© JUNGE FREIHEIT Verlag GmbH & Co. KG www.jungefreiheit.de 49/22 / 02. Dezember 2022

Das Karlsruher Nikolaus-Urteil
EU-Politik: Entscheidung über die Gemeinschaftsschulden des Corona-Wiederaufbaufonds
Dirk Meyer

Die EU-Gemeinschaftsschulden mit Kollektivhaftung der Staaten, oft als Eurobonds betitelt, stellen einen ordnungspolitischen Rubikon dar – einmal überschritten, ist der Weg in eine Fiskalunion frei und kaum mehr umkehrbar. Von den Befürwortern einer zentralistischen EU – Olaf Scholz, EZB-Präsidentin Christine Lagarde, EU-Kommission – angestrebt, werden sie von Kritikern als Abkehr vom Nichtbeistandsprinzip (Artikel 125 AEUV) abgelehnt. Dieses untersagt sowohl den Mitgliedstaaten als auch der EU selbst, für Verbindlichkeiten eines anderen Mitgliedstaates einzutreten.
================================
> [AUFGABE]:
In welchem Artikel des AEUV steht laut dem Textausschnitt über den Corona-Wiederaufbaufonds das Nichtbeistandsprinzip?

> [VORLIEGENDE EINTRÄGE]:
================================
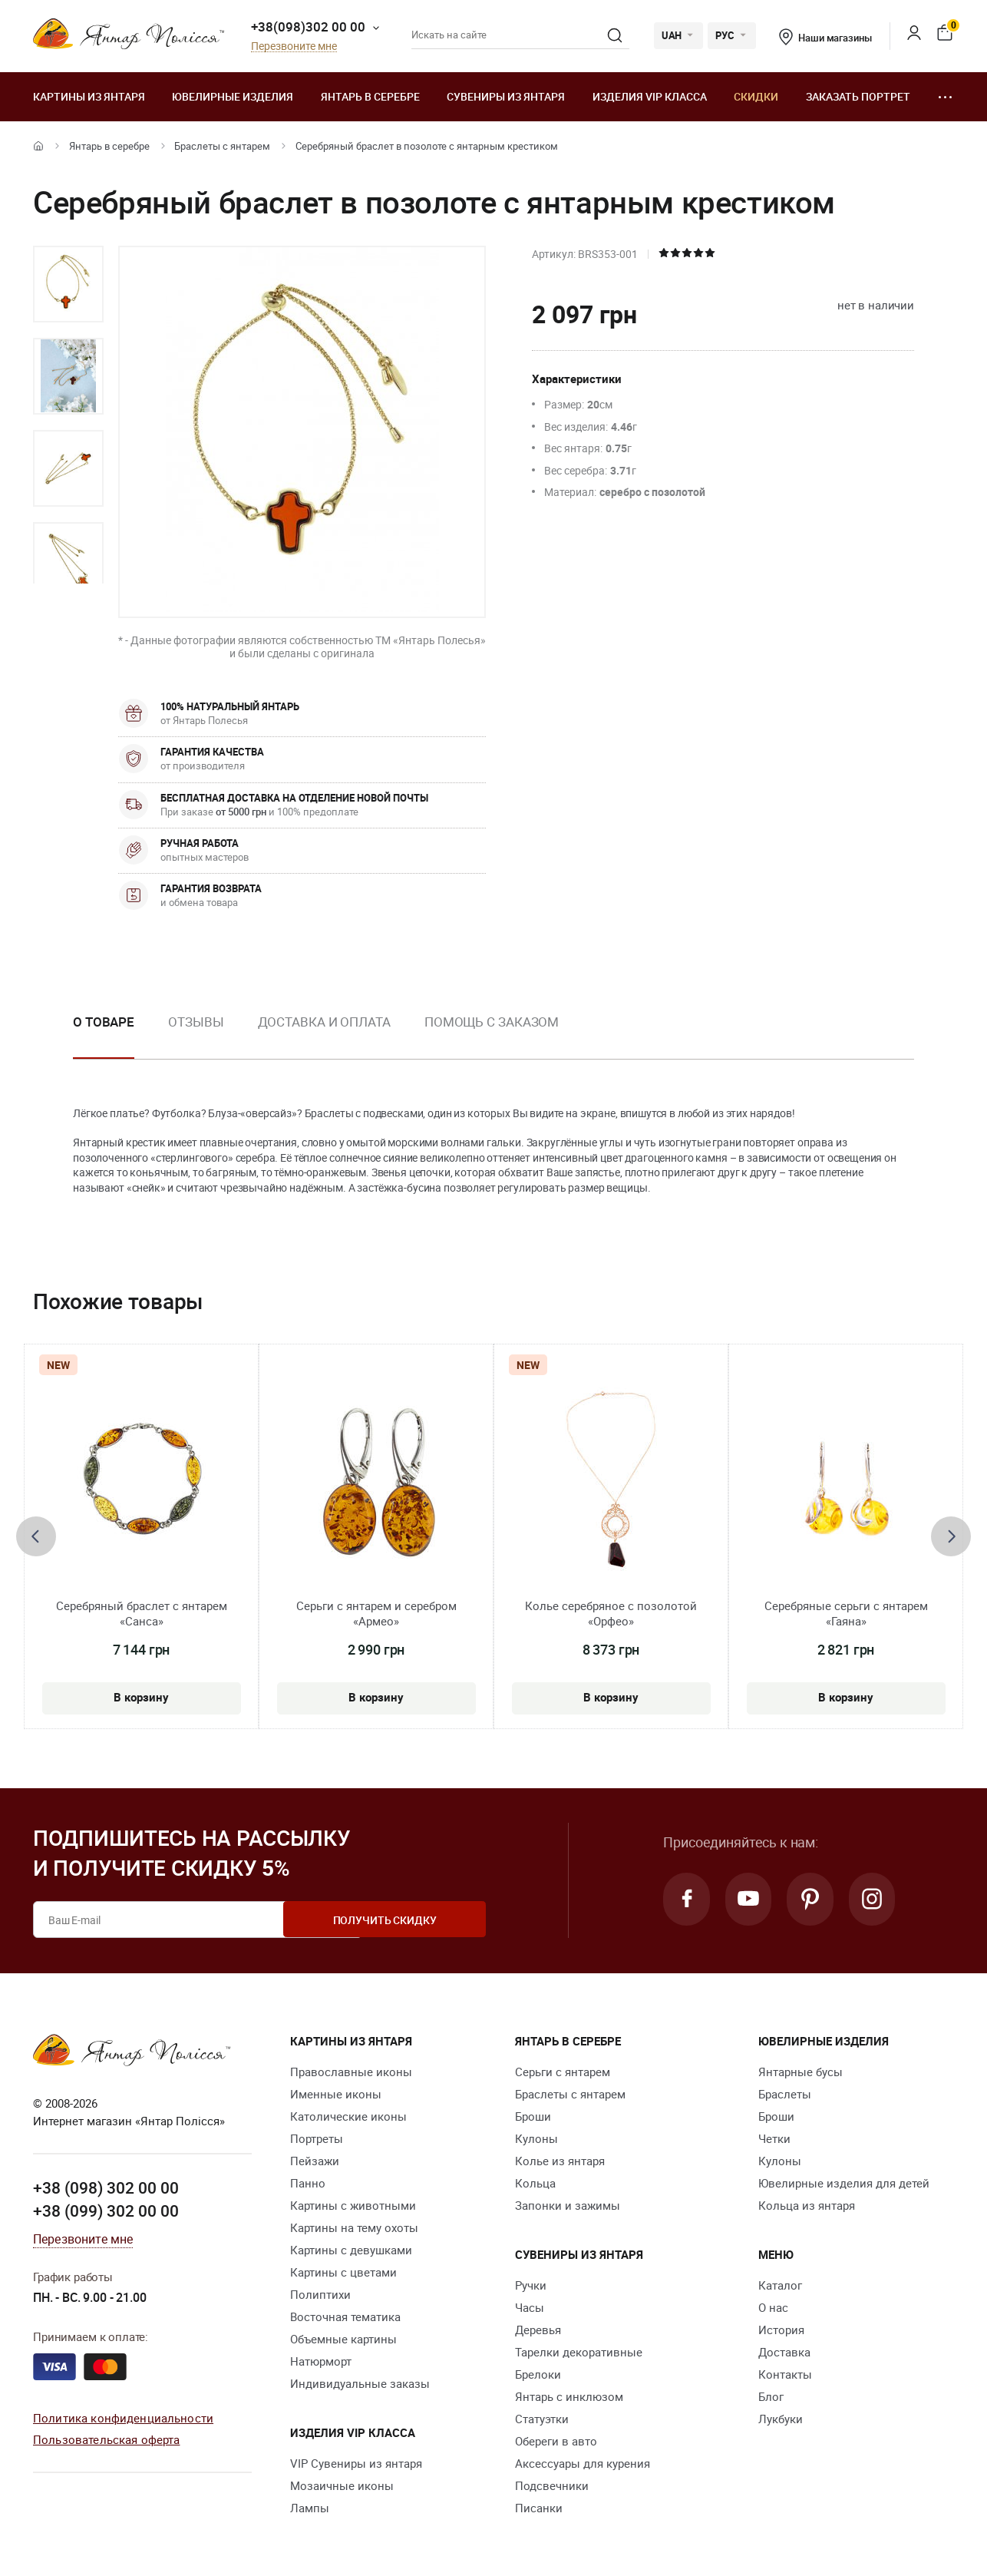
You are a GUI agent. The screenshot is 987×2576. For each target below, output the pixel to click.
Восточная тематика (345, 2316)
================================
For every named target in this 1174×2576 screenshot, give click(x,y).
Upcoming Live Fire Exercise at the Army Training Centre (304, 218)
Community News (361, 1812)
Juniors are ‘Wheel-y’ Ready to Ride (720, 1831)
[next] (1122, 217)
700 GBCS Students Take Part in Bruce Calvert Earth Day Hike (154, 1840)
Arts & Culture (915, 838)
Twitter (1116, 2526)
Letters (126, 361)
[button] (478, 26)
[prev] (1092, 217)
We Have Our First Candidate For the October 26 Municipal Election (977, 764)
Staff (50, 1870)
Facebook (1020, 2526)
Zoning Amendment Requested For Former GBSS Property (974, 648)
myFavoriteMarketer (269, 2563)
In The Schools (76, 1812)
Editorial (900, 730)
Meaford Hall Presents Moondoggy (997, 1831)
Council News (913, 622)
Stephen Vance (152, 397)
================================
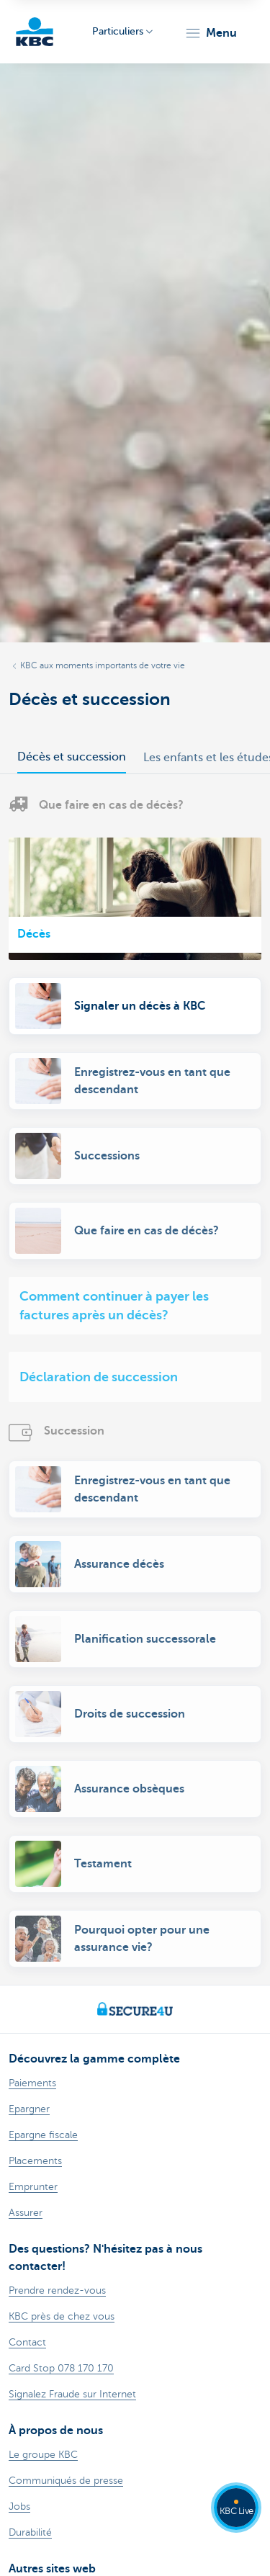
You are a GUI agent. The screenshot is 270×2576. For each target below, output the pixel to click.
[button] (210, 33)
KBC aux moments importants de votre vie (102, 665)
================================
> [ANTWORT]:
Das Nichtbeistandsprinzip steht in Artikel 125 AEUV.